Podobny schemat dotyczy także innych korporacji taksówkarskich, które zdecydowały się wypuścić na rynek własne aplikacje. Na przykład 9211 Cabs z Mumbaju zrzesza mniej więcej 1,3 tys. kierowców i mimo nadziei jaką tamtejsi przewoźnicy wiążą z tym programem, ciężko spodziewać się spektakularnego sukcesu. – Jeśli oni mogą tworzyć aplikacje, dlaczego nie my? Aby konkurować z Olą i Uberem, nie możemy po prostu siedzieć. Musimy kontratakować – mówi w rozmowie z Mashable Anthony Quadros.

Jego zdaniem Ola i Uber nauczyły mieszkańców nowego podejścia do przemieszczania się. Nie muszą już łapać rikszy, aby podjechać do najbliższego postoju taksówek, bo mogą wyciągnąć z kieszeni telefon i zamówić podwózkę przez internet. Dla użytkowników to wygodniejsze, dla taksówkarzy niekoniecznie dobre. Quadros twierdzi, że przez to licencjonowani kierowcy zarabiają o jakieś 30 procent mniej niż przedtem.

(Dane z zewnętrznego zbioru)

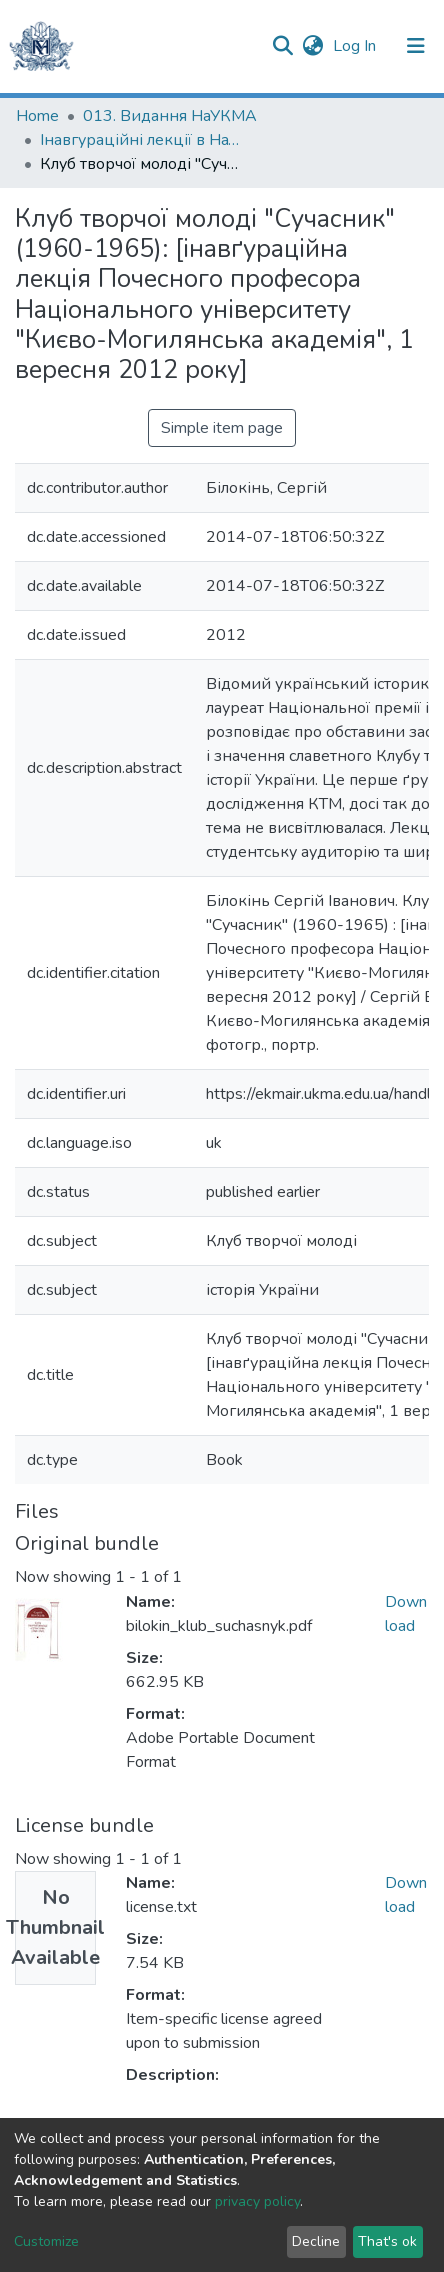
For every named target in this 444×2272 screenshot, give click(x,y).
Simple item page (222, 428)
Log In (356, 46)
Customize (46, 2241)
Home (37, 116)
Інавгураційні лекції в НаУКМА (140, 140)
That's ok (387, 2241)
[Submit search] (282, 46)
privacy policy (257, 2201)
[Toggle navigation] (416, 46)
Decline (316, 2241)
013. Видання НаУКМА (170, 116)
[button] (312, 46)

Próby powstrzymania Ubera dotyczą zresztą nie tylko Europy i Azji, ale także Stanów Zjednoczonych, gdzie startup rozpoczął działalność w marcu 2009 roku. – Nowy Jork jest sercem branży taksówkarskiej w Stanach Zjednoczonych. Mimo tego mieszkający tam kierowcy i pasażerowie tkwili przez jakiś czas w technologicznym dołku – twierdzą przedstawiciele Flywheel, cytowani przez Engadget.

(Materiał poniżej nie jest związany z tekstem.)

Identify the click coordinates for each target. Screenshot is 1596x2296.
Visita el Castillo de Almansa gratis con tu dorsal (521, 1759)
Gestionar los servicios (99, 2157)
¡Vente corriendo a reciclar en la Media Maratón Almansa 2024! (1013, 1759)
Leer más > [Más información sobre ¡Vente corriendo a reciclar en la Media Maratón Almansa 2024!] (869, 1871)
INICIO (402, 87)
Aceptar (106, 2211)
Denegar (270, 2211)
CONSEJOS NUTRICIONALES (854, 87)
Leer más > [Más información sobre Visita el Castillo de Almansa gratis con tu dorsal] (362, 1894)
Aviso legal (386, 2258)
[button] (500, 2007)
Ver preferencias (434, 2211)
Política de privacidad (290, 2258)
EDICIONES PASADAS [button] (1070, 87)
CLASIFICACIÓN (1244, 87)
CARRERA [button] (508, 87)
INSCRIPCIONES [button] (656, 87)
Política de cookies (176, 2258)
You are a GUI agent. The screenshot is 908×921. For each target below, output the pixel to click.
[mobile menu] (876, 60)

W większości żółtych pojazdów można znaleźć przestarzałe taksometry, a za nawigację i płatności odpowiadają głównie dwie firmy: Verifone i Creative Mobile Technologies. Niebawem jednak mają zostać wymienione na nowoczesny system TaxiOS i wówczas płatności za przejazdy będą naliczane za pośrednictwem smartfonów. Dzięki nimi będą także przyjmowane zlecania oraz rozsyłane rachunki na adresy mailowe pasażerów.

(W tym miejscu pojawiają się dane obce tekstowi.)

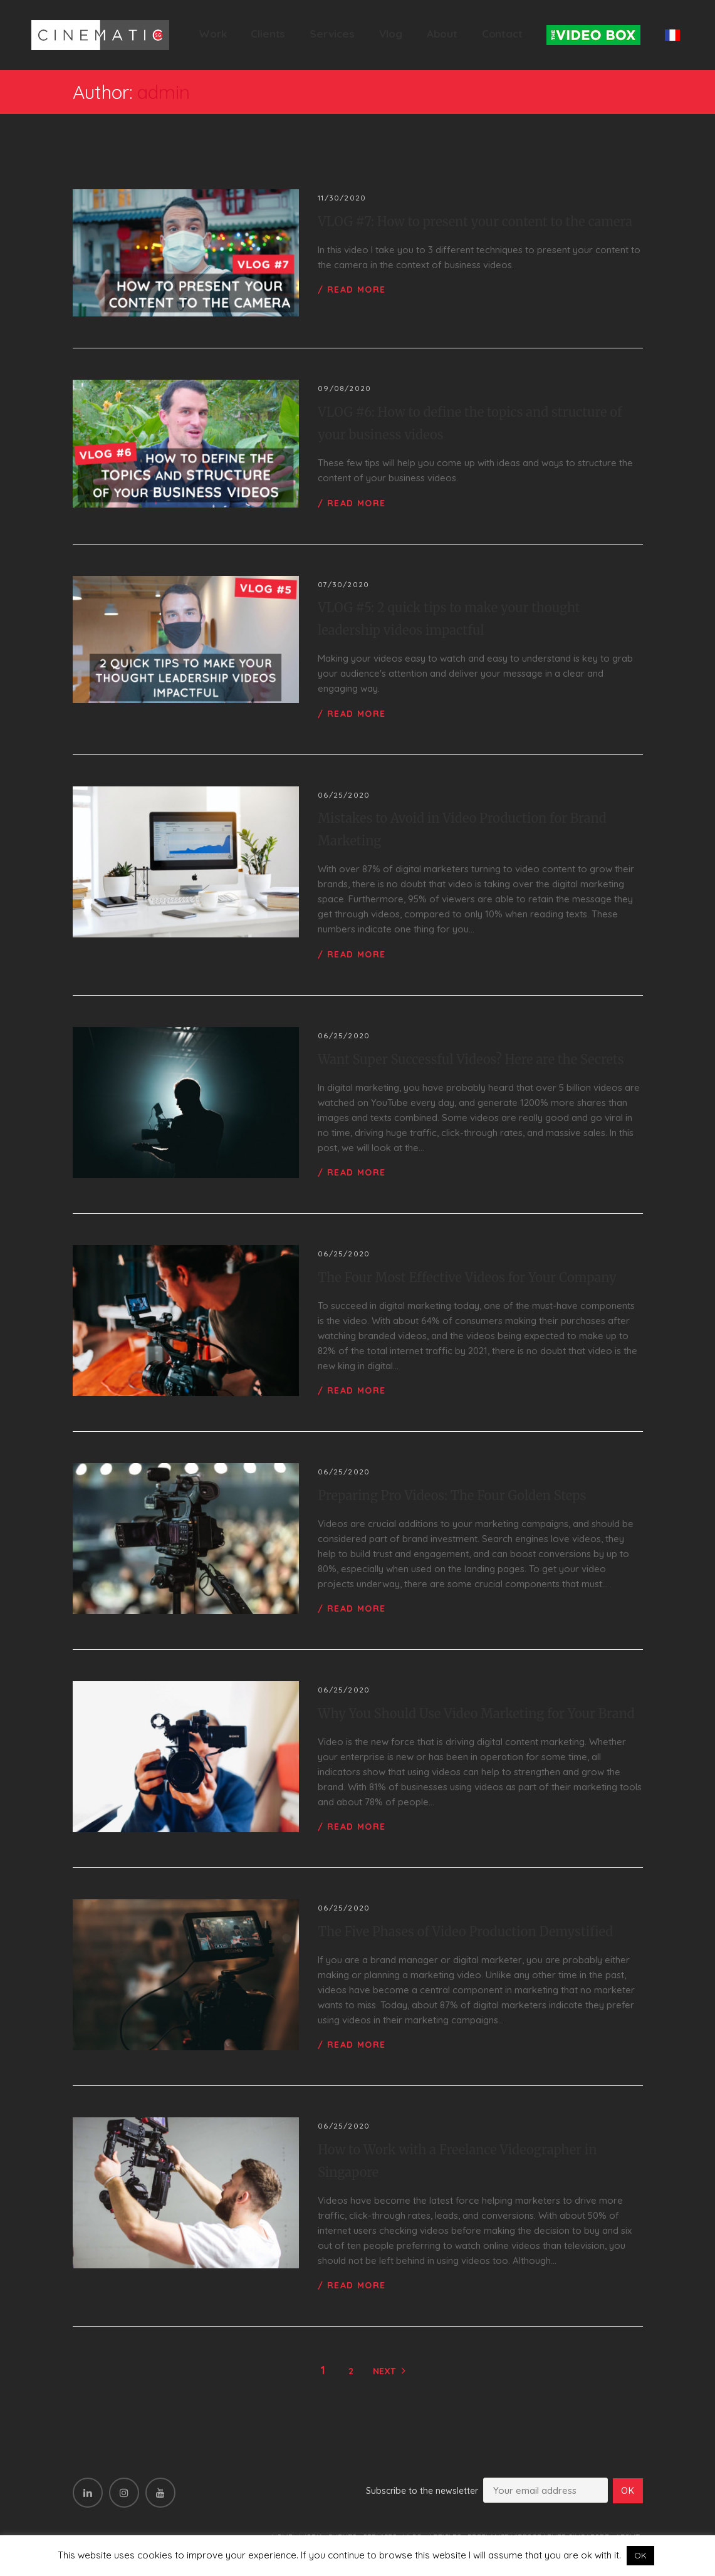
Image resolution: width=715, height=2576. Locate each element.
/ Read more (351, 289)
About (442, 33)
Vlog (390, 33)
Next (384, 2371)
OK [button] (640, 2555)
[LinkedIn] (88, 2493)
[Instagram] (124, 2493)
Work (212, 33)
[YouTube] (160, 2493)
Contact (502, 33)
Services (332, 33)
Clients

Jednak czy to wystarczy, aby wygrać z Uberem? Zrobić aplikację to jedno, a pozyskać użytkowników drugie. Może się okazać, że stowarzyszeniom taksówkarzy z różnych miejsc na świecie po prostu zabranie pieniędzy. Uber i podobne mu spółki o kasę się nie martwią. Co chwila inwestorzy pompują miliony dolarów w aplikacje do podwózek.